Une démarche préventive ignorée
Iris Tzabar avait pourtant tenté d'anticiper cette situation. Dès la réservation, elle avait informé le personnel de l'hôtel de la situation de son fils, demandant explicitement si sa présence pouvait poser problème. Selon elle, les employés l'avaient rassurée en affirmant qu'il n'y avait « aucun problème ». Elle était donc partie l'esprit tranquille.

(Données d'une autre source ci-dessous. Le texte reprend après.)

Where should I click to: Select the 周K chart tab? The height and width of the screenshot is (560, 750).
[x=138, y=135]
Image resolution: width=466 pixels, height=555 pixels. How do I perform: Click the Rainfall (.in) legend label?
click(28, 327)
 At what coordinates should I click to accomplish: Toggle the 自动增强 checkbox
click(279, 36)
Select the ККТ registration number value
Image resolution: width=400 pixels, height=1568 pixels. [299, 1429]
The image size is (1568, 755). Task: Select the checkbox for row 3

Pendant les deux premiers jours, le séjour s'est déroulé sans encombre. Mais vendredi, la situation a basculé. Uriel s'est mis à crier dans le hall. Sa mère insiste sur le fait qu'il n'a agressé personne, n'a touché à aucun objet et n'a causé aucun dégât.
Iris Tzabar raconte :
« Il n'a rien touché, n'a pas levé la main et n'a rien détruit. Il a juste crié. Je voulais monter avec lui dans la chambre pour le calmer, mais avant que j'aie pu le faire, le responsable de la réception a commencé à me hurler dessus, menaçant de me poursuivre en justice pour cent mille shekels, affirmant que l'enfant effrayait tous les clients et exigeant que nous quittions l'hôtel ».
Une confrontation devant les enfants
Cette altercation violente s'est déroulée sous les yeux des enfants. Selon la mère, aucun des clients présents dans le hall ne s'était plaint.

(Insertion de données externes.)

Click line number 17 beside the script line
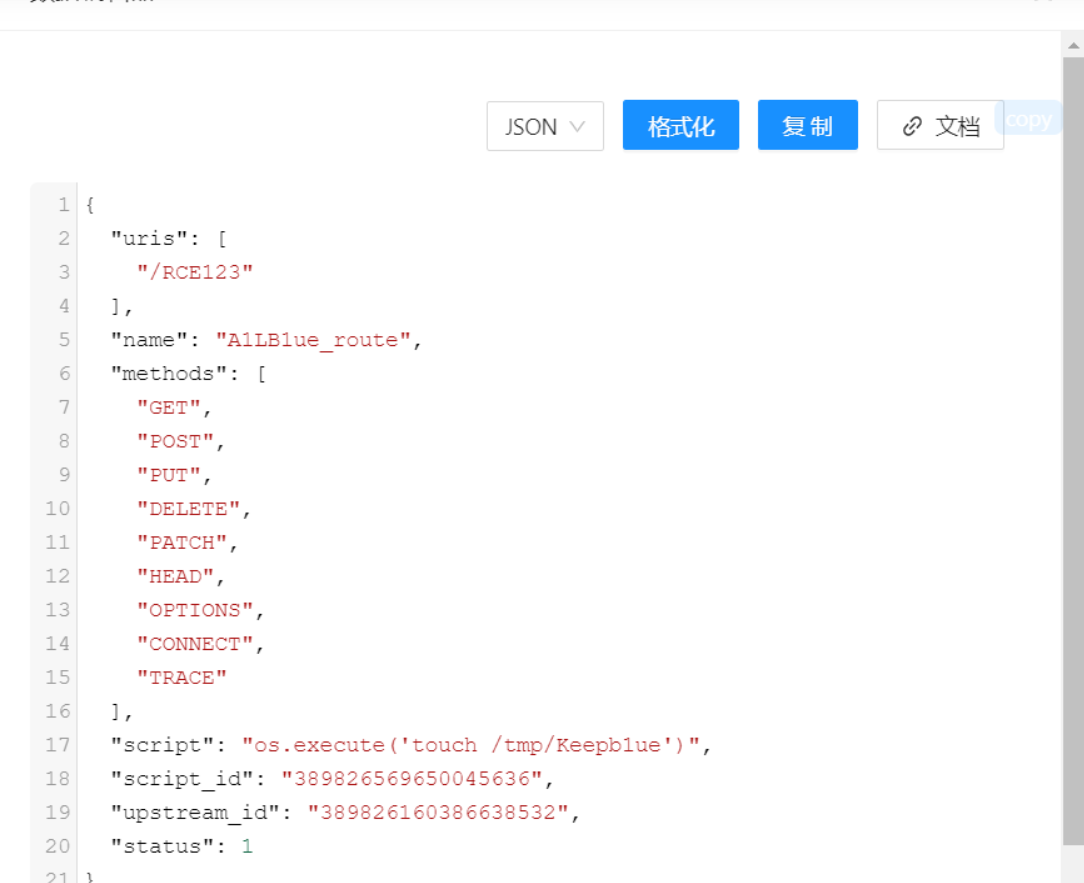(58, 745)
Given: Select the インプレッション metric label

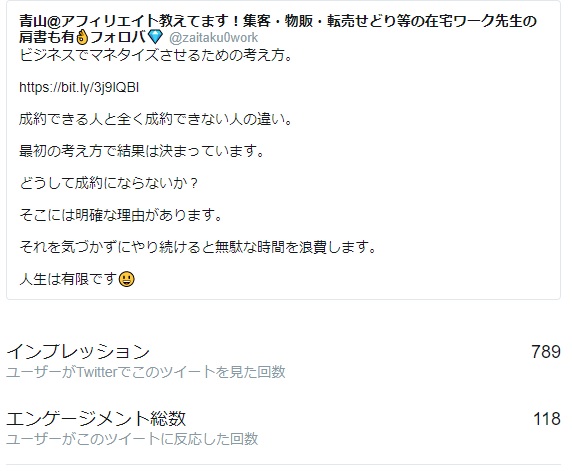Looking at the screenshot, I should click(78, 351).
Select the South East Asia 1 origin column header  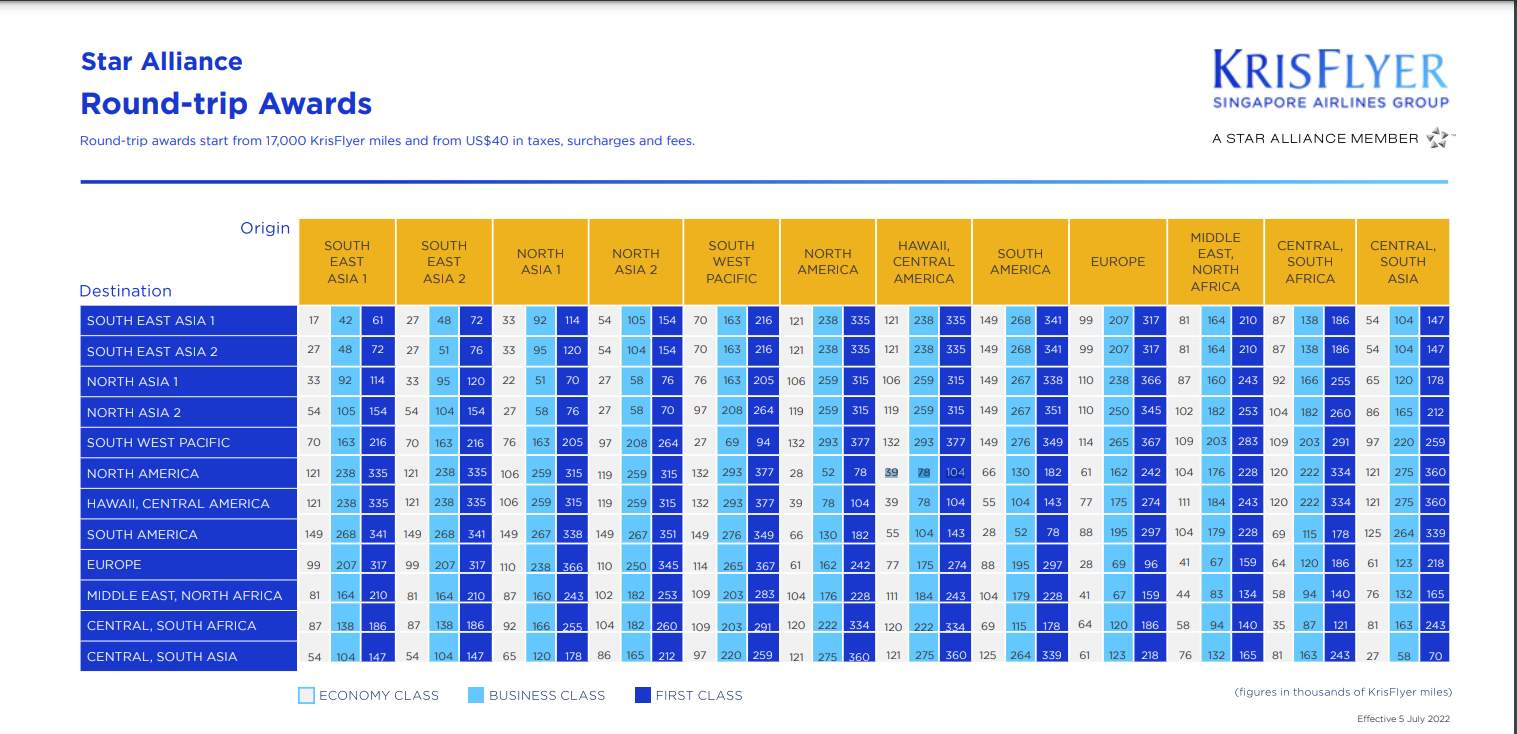point(347,262)
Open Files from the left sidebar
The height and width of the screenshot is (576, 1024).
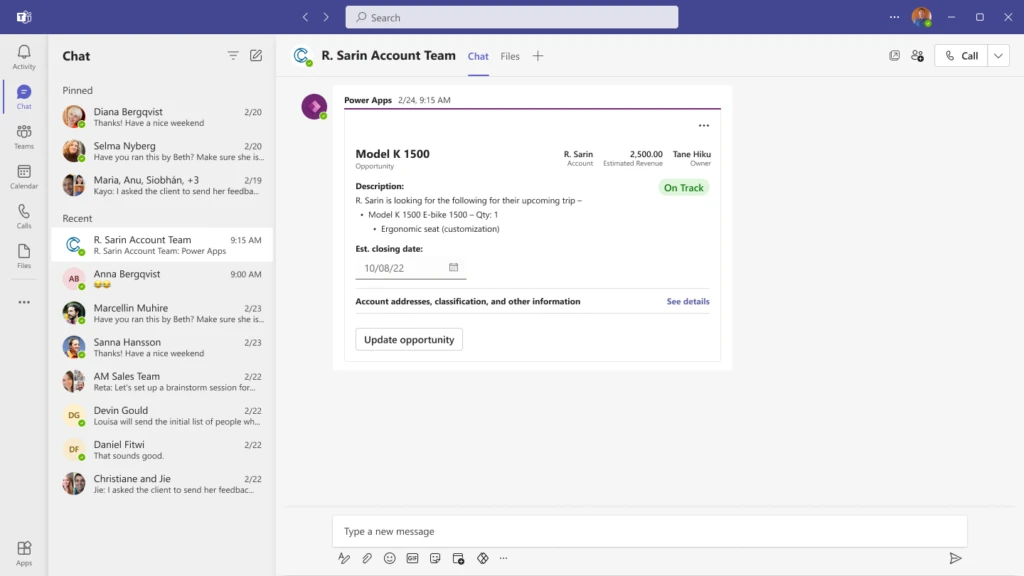[23, 253]
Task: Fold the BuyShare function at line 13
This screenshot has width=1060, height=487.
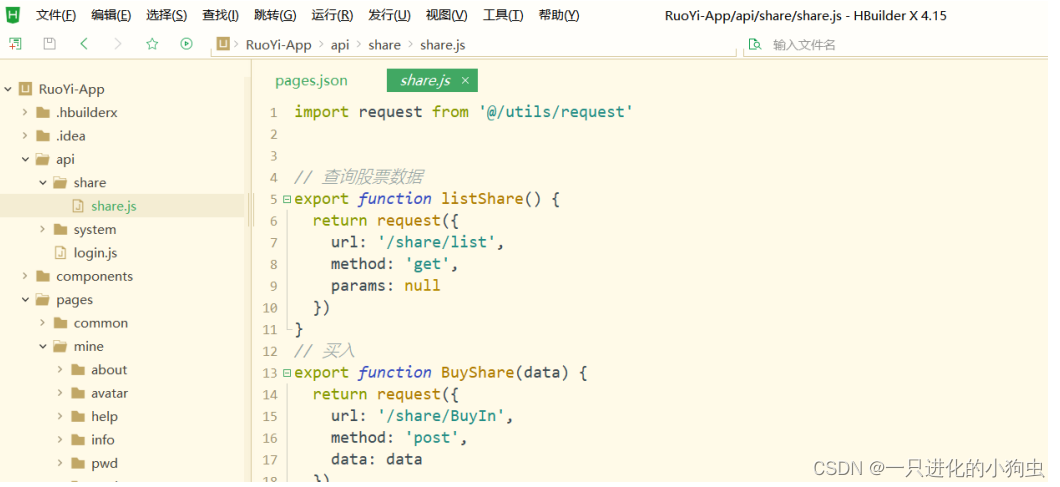Action: point(287,373)
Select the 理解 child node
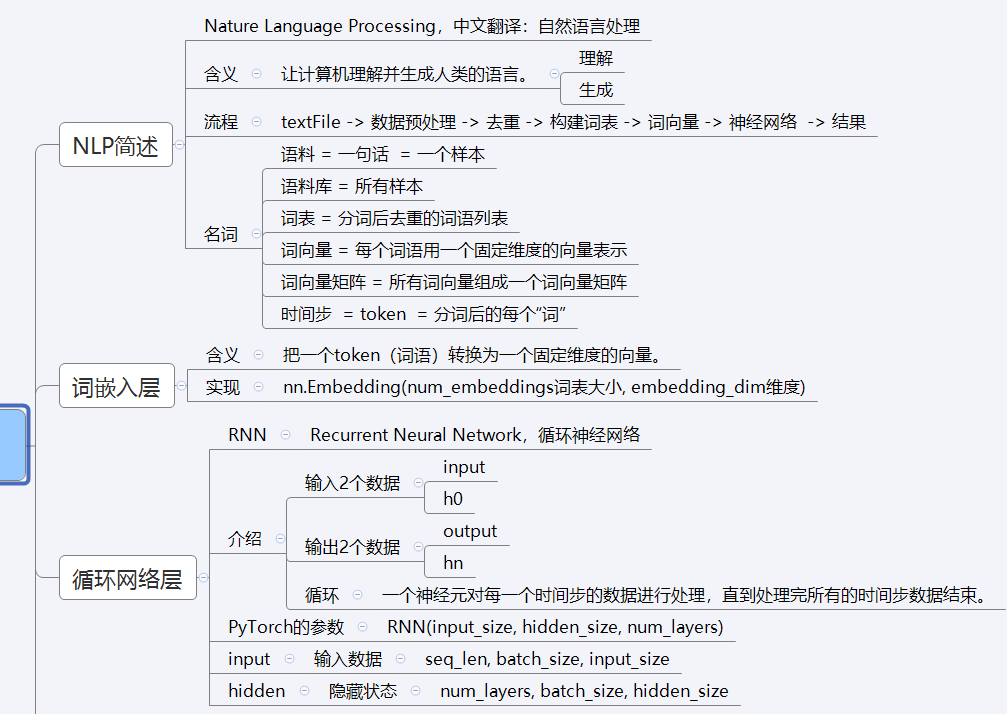 tap(595, 58)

« Mes enfants et ceux de mon amie pleuraient, mais cela lui était complètement égal. Tous les clients comprenaient qu'il s'agissait d'une situation sensible et que l'enfant faisait simplement une crise. Mais le réceptionniste a décrété de lui-même que les clients avaient peur et nous a menacés ».
Pour calmer le jeu, Tzabar est montée dans la chambre avec les enfants. Elle a même accepté de ne pas emmener son fils à la salle à manger commune et de le faire manger en chambre, après qu'on lui a répété que les cris risquaient d'effrayer les autres clients.
Peu après, le responsable de la réception l'a appelée pour s'excuser, justifiant son comportement par l'arrivée imminente de « personnes importantes » à l'hôtel, tout en ajoutant : « Nous n'avons aucun problème avec les enfants à besoins spécifiques ».
L'expulsion et la réaction du ministère
Tzabar pensait l'incident clos, mais un dernier événement a précipité leur départ. Alors qu'elle descendait à nouveau dans le hall avec Uriel, celui-ci l'a appelée à voix haute : « Maman ! ». Selon elle, le réceptionniste a de nouveau explosé et a ordonné à la famille de quitter immédiatement l'établissement.
À son retour, Tzabar a demandé le remboursement de son séjour. L'hôtel a remboursé les deux jours non consommés, mais a refusé tout dédommagement supplémentaire.
Après la publication de l'affaire sur le site spécialisé « Shavim », l'hôtel a envoyé une lettre d'excuses dans laquelle le réceptionniste affirme qu'il n'avait pas l'intention de nuire. Cependant, l'affaire ne s'arrête pas là. Le directeur général du ministère du Tourisme, Michael Yitzhakov, a saisi la directrice générale de l'Association des hôtels d'Israël, Hagar Shiran, pour exiger une enquête auprès de la direction de l'établissement.
Dans un courrier officiel intitulé « Grave incident de détresse morale et traitement inapproprié envers une famille avec un enfant à besoins spécifiques dans un hôtel », Yitzhakov a qualifié l'incident de « grave et révoltant ».
Michael Yitzhakov a déclaré :
« Une famille avec un enfant à besoins spécifiques, qui a payé de son argent pour des vacances dans un hôtel en Israël, a subi un comportement indigne, insensible et d'exclusion de la part du personnel, au point d'être privée du droit de passer des vacances dans la dignité. Les enfants à besoins spécifiques et leurs familles ont droit à un accueil respectueux et à un sentiment de sécurité, et non à un traitement humiliant et discriminatoire ».
Le directeur général du ministère du Tourisme a exigé non seulement des vérifications sur ce cas précis, mais aussi des conclusions applicables à l'ensemble du secteur hôtelier.